Une Europe ouverte sur le monde. Notre histoire nous a conduits au-delà des mers et des océans. Nous avons su conserver des relations privilégiées avec les autres continents. Nous avons décidé de les renforcer. Je pense notamment à l'Amérique latine et au monde méditerranéen auxquels l'Espagne et la France portent un intérêt commun.

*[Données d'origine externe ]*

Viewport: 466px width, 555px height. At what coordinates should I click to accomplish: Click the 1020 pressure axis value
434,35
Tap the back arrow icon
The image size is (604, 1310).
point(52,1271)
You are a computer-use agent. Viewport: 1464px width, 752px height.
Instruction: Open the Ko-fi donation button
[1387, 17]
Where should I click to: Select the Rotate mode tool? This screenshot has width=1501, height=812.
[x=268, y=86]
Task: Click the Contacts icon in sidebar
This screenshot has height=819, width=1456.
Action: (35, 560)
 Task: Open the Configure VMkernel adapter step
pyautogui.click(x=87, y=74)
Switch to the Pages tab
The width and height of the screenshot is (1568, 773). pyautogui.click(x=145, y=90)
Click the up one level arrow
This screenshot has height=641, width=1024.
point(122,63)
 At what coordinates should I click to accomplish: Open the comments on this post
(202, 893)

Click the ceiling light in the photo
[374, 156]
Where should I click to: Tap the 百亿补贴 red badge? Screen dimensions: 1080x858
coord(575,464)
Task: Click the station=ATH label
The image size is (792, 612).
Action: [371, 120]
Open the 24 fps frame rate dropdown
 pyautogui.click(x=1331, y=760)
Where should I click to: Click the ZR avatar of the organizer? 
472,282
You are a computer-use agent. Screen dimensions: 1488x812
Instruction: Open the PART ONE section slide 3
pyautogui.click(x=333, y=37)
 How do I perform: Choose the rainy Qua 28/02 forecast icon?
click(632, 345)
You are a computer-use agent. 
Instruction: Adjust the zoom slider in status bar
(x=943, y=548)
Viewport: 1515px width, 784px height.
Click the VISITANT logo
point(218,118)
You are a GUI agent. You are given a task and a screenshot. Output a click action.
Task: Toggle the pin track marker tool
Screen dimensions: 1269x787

Je sais que je parle devant un auditoire qui est convaincu. La présence économique de l'Espagne en Amérique latine est très forte. Les investissements, en quelques années, ont été multipliés par 28, je pense, les investissements espagnols en Amérique latine. Quel beau succès ! Cette présence se développe très vite, très rapidement depuis les dernières années. La France dispose également d'une relation ancienne avec la plupart des pays de cette région. De nouvelles perspectives de coopération ont été ouvertes par le sommet de Rio en juin dernier. La France, quatrième exportateur et importateur mondial, sait qu'elle a tout à gagner à la liberté des échanges, à l'ouverture. Nos échanges entre l'Union européenne et le Mercosur, en particulier, doivent se développer. Un Mercosur dont je souhaite, malgré les difficultés économiques qu'il traverse, qu'il puisse se renforcer et se développer. Et le prochain sommet entre l'Union Européenne et l'Amérique latine et la Caraïbe, qui se tiendra en 2002 à Madrid, sera un sommet très important. Et je sais que, dès à présent, le Chef du Gouvernement espagnol et son Gouvernement le préparent. Et je souhaite que ce sommet, ce deuxième sommet, soit l'occasion de nouveaux progrès concrets et importants.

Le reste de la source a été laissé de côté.